START Text segment

This is an automated email from the ASF dual-hosted git repository.

aherbert pushed a commit to branch master
in repository https://gitbox.apache.org/repos/asf/commons-codec.git

commit 48b23313e7c7428fc421942352c8dba4d1e35200
Author: aherbert <aherb...@apache.org>
AuthorDate: Thu Nov 21 16:54:34 2019 +0000

    Fix MurmurHash2 code in-line with MurmurHash3.
    
    This updates the documentation and code so the two can be compared.
    
    No binary functionality is changed.
---
 .../apache/commons/codec/digest/MurmurHash2.java   | 174 ++++++++++++++++-----
 .../apache/commons/codec/digest/MurmurHash3.java   |   3 +-
 2 files changed, 137 insertions(+), 40 deletions(-)

diff --git a/src/main/java/org/apache/commons/codec/digest/MurmurHash2.java 
b/src/main/java/org/apache/commons/codec/digest/MurmurHash2.java
index 0e07bfe..e349ff9 100644
--- a/src/main/java/org/apache/commons/codec/digest/MurmurHash2.java
+++ b/src/main/java/org/apache/commons/codec/digest/MurmurHash2.java
@@ -18,30 +18,42 @@
 package org.apache.commons.codec.digest;
 
 /**
- * MurmurHash2 yields a 32-bit or 64-bit value.
+ * Implementation of the MurmurHash2 32-bit and 64-bit hash functions.
  *
- * MurmurHash is a non-cryptographic hash function suitable for general
+ * <p>MurmurHash is a non-cryptographic hash function suitable for general
  * hash-based lookup. The name comes from two basic operations, multiply (MU)
  * and rotate (R), used in its inner loop. Unlike cryptographic hash functions,
  * it is not specifically designed to be difficult to reverse by an adversary,
- * making it unsuitable for cryptographic purposes.
+ * making it unsuitable for cryptographic purposes.</p>
  *
- * This is a re-implementation of the original C code plus some additional
- * features.
+ * <p>This contains a Java port of the 32-bit hash function {@code MurmurHash2}
+ * and the 64-bit hash function {@code MurmurHash64A} from Austin Applyby's
+ * original {@code c++} code in SMHasher.</p>
  *
- * Public domain.
+ * <p>This is a re-implementation of the original C code plus some additional
+ * features.</p>
+ *
+ * <p>This is public domain code with no copyrights. From homepage of
+ * <a href="https://github.com/aappleby/smhasher";>SMHasher</a>:</p>
+ *
+ * <blockquote>
+ * "All MurmurHash versions are public domain software, and the author
+ * disclaims all copyright to their code."
+ * </blockquote>
  *
  * @see <a href="https://en.wikipedia.org/wiki/MurmurHash";>MurmurHash</a>
+ * @see <a 
href="https://github.com/aappleby/smhasher/blob/master/src/MurmurHash2.cpp";>
+ *   Original MurmurHash2 c++ code</a>
  * @since 1.13
  */
 public final class MurmurHash2 {
 
-    // all methods static; private constructor.
+    /** No instance methods. */
     private MurmurHash2() {
     }
 
     /**
-     * Generates 32 bit hash from byte array of the given length and seed.

END Text segment

*What to work on:*
1. Answer these from the commit email:
(a) Who is listed as the author of the commit?
(b) How many insertions and deletions does the change summary report?
(c) What version appears in the @since tag?
2. Reproduce the stretch of the commit email from "commit 48b23313e7c7428fc421942352c8dba4d1e35200" through "insertions(+), 40 deletions(-)".

START Listed records

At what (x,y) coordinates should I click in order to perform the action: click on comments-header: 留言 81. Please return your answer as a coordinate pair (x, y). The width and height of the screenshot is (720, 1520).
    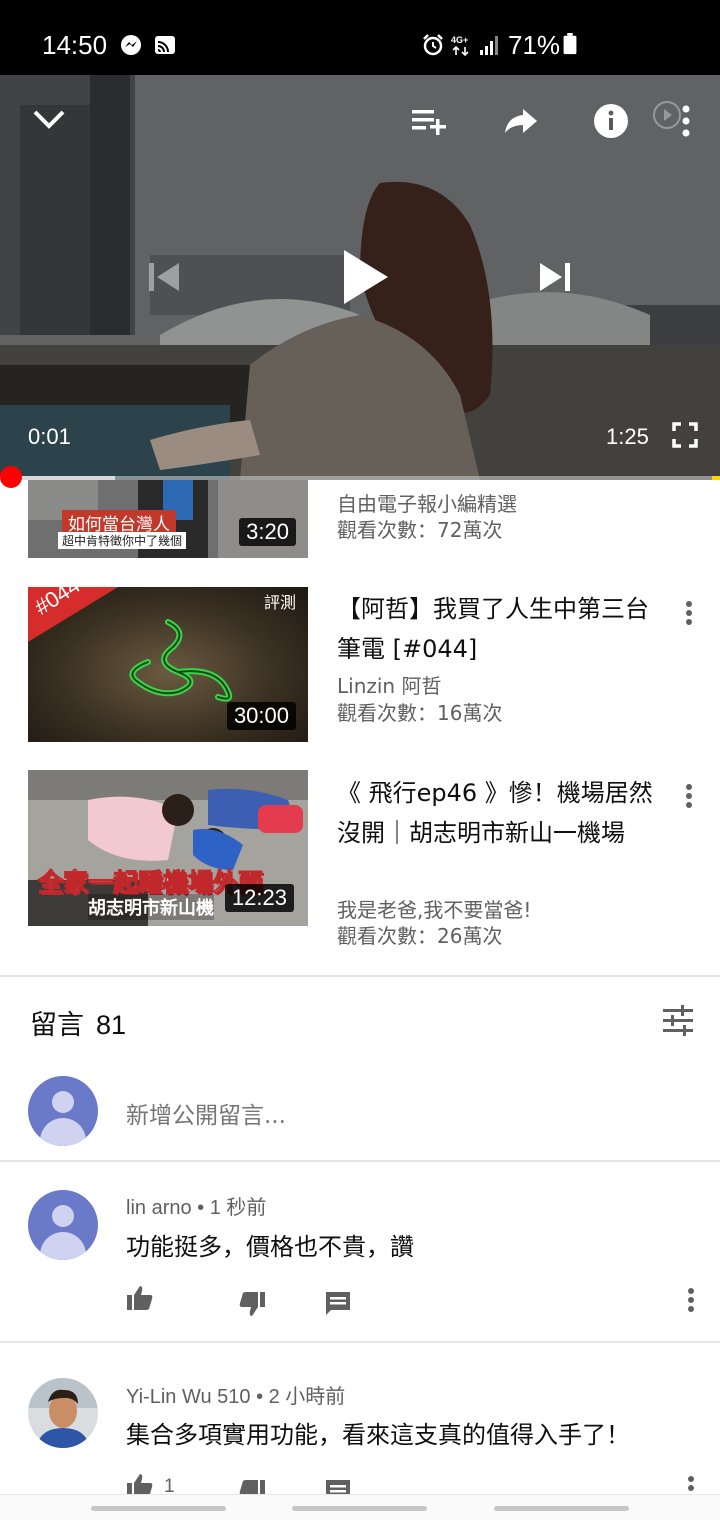
    Looking at the image, I should click on (78, 1022).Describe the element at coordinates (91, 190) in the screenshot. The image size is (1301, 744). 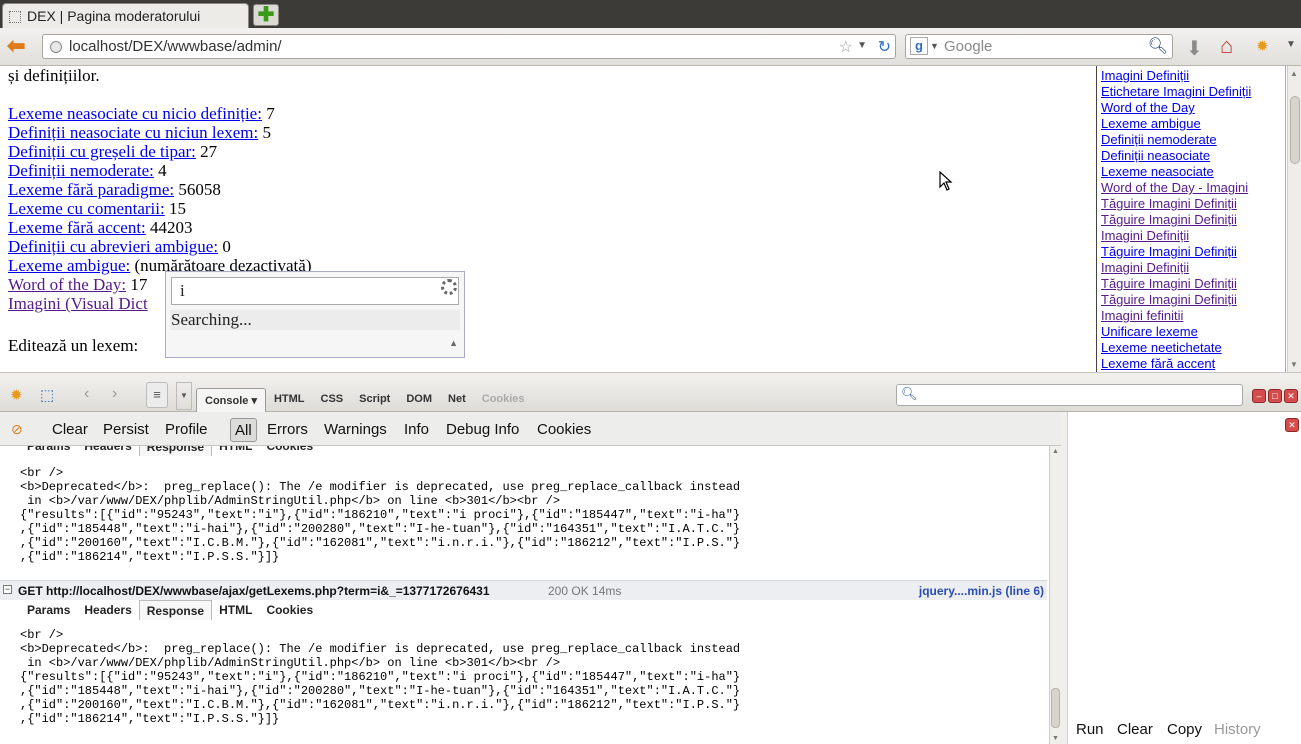
I see `stat-link: Lexeme fără paradigme:` at that location.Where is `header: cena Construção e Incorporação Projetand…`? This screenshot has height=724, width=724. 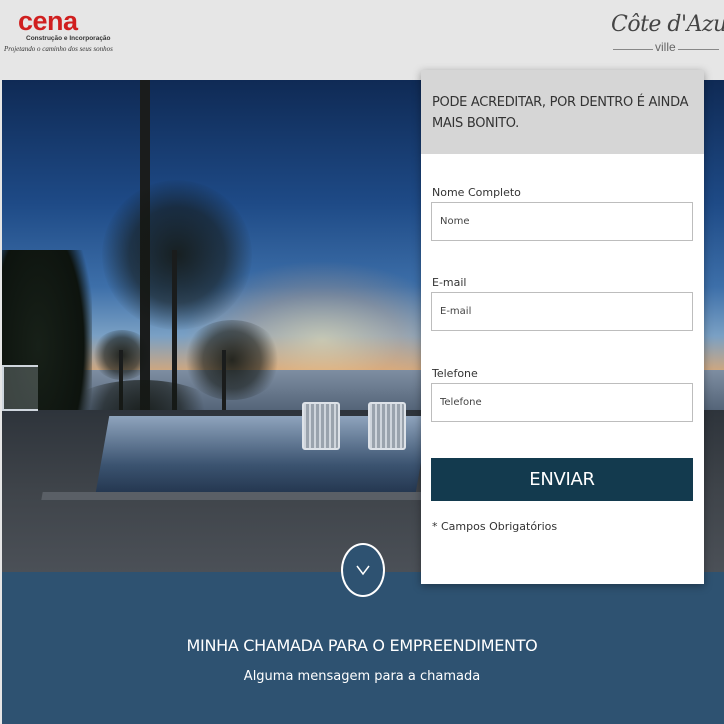 header: cena Construção e Incorporação Projetand… is located at coordinates (362, 40). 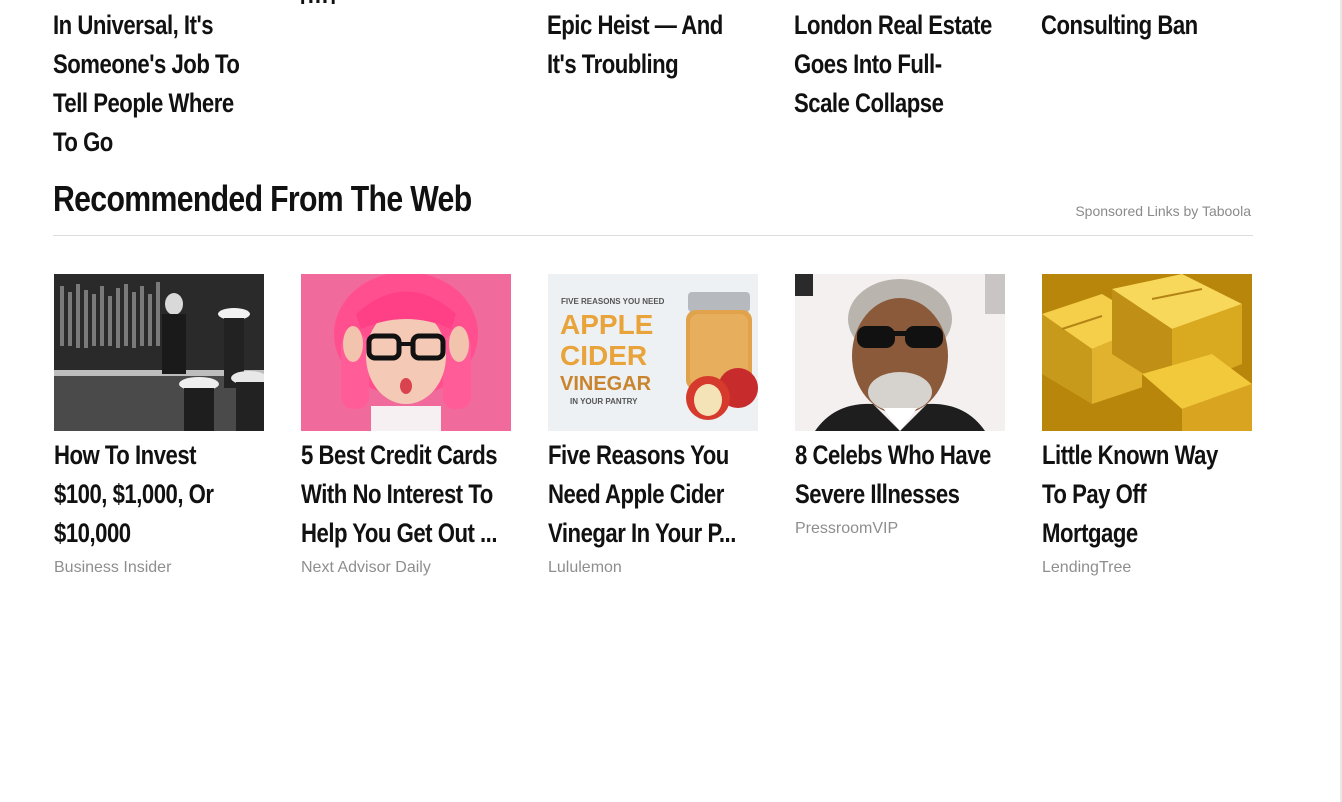 What do you see at coordinates (868, 64) in the screenshot?
I see `top-story-title-line: Goes Into Full-` at bounding box center [868, 64].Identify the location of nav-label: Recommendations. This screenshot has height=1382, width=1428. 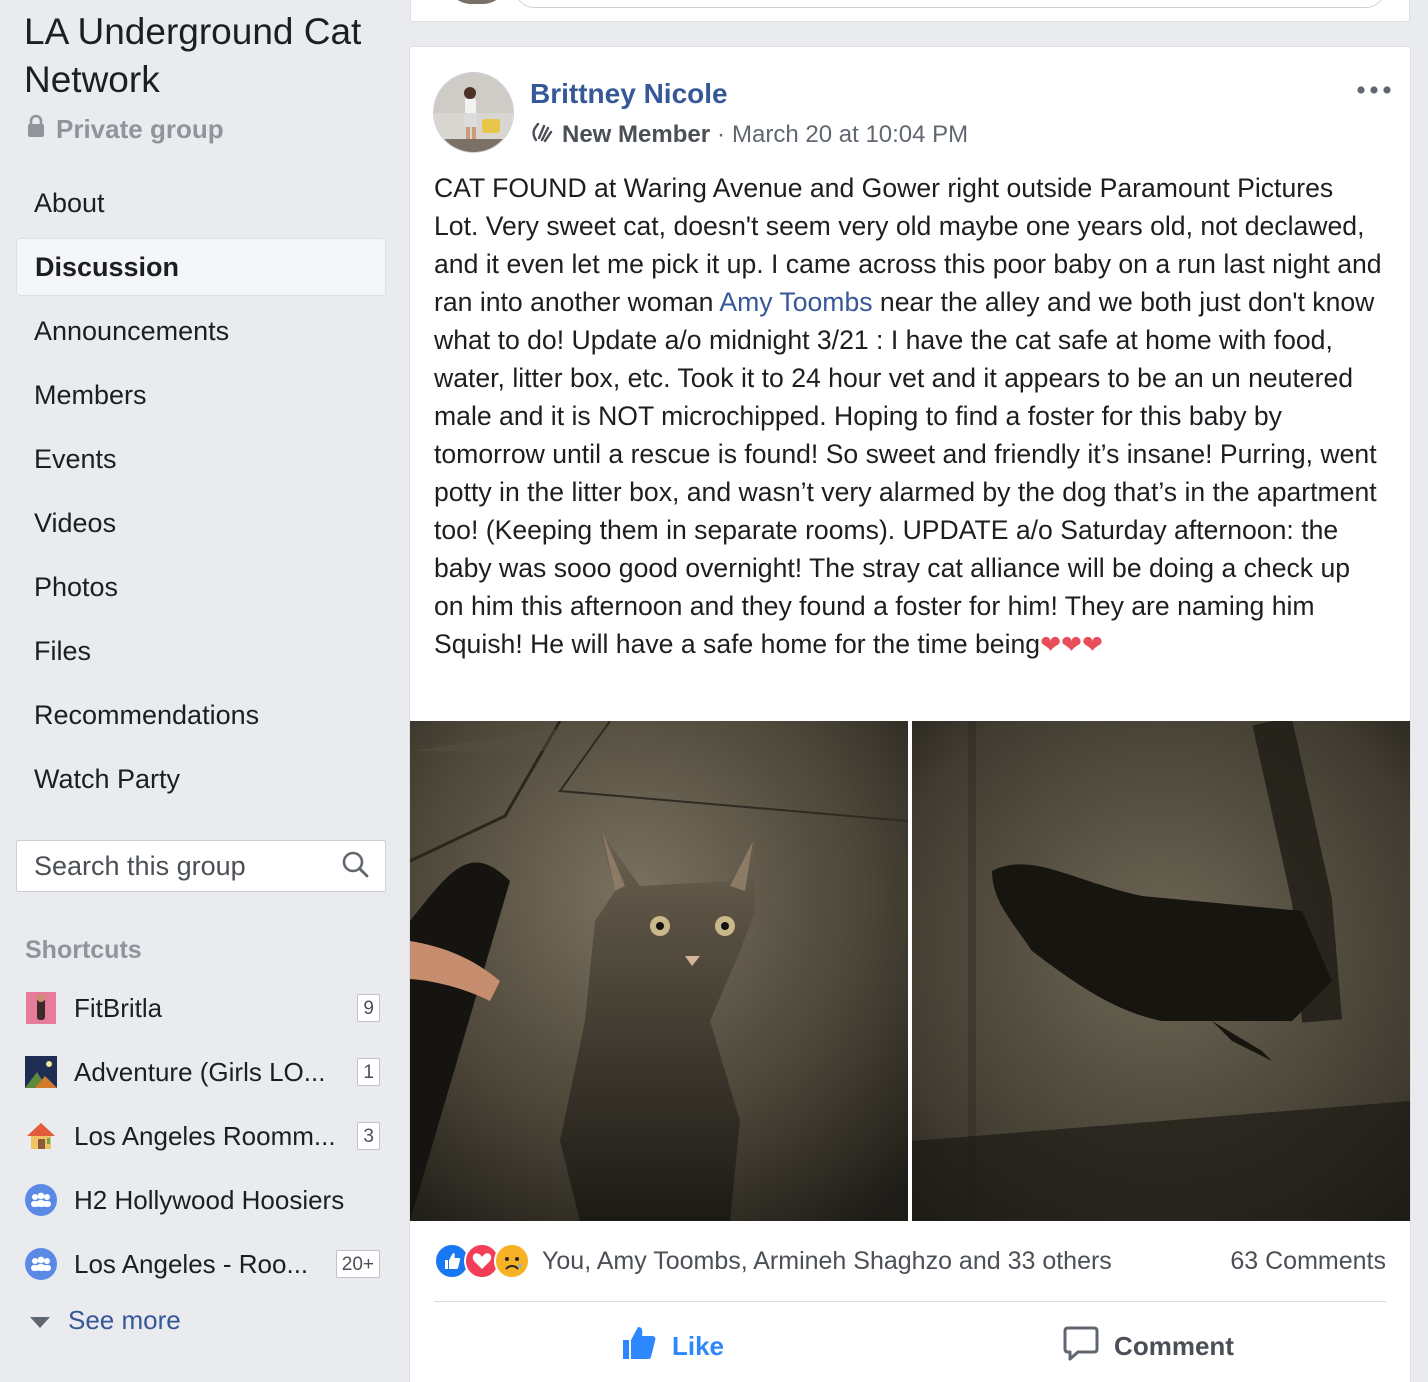
(147, 714).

END Listed records

*Solutions to the problems:*
1.
(a) aherbert
(b) 137 insertions and 40 deletions
(c) 1.13

2.
commit 48b23313e7c7428fc421942352c8dba4d1e35200
Author: aherbert <aherb...@apache.org>
AuthorDate: Thu Nov 21 16:54:34 2019 +0000

    Fix MurmurHash2 code in-line with MurmurHash3.
    
    This updates the documentation and code so the two can be compared.
    
    No binary functionality is changed.
---
 .../apache/commons/codec/digest/MurmurHash2.java   | 174 ++++++++++++++++-----
 .../apache/commons/codec/digest/MurmurHash3.java   |   3 +-
 2 files changed, 137 insertions(+), 40 deletions(-)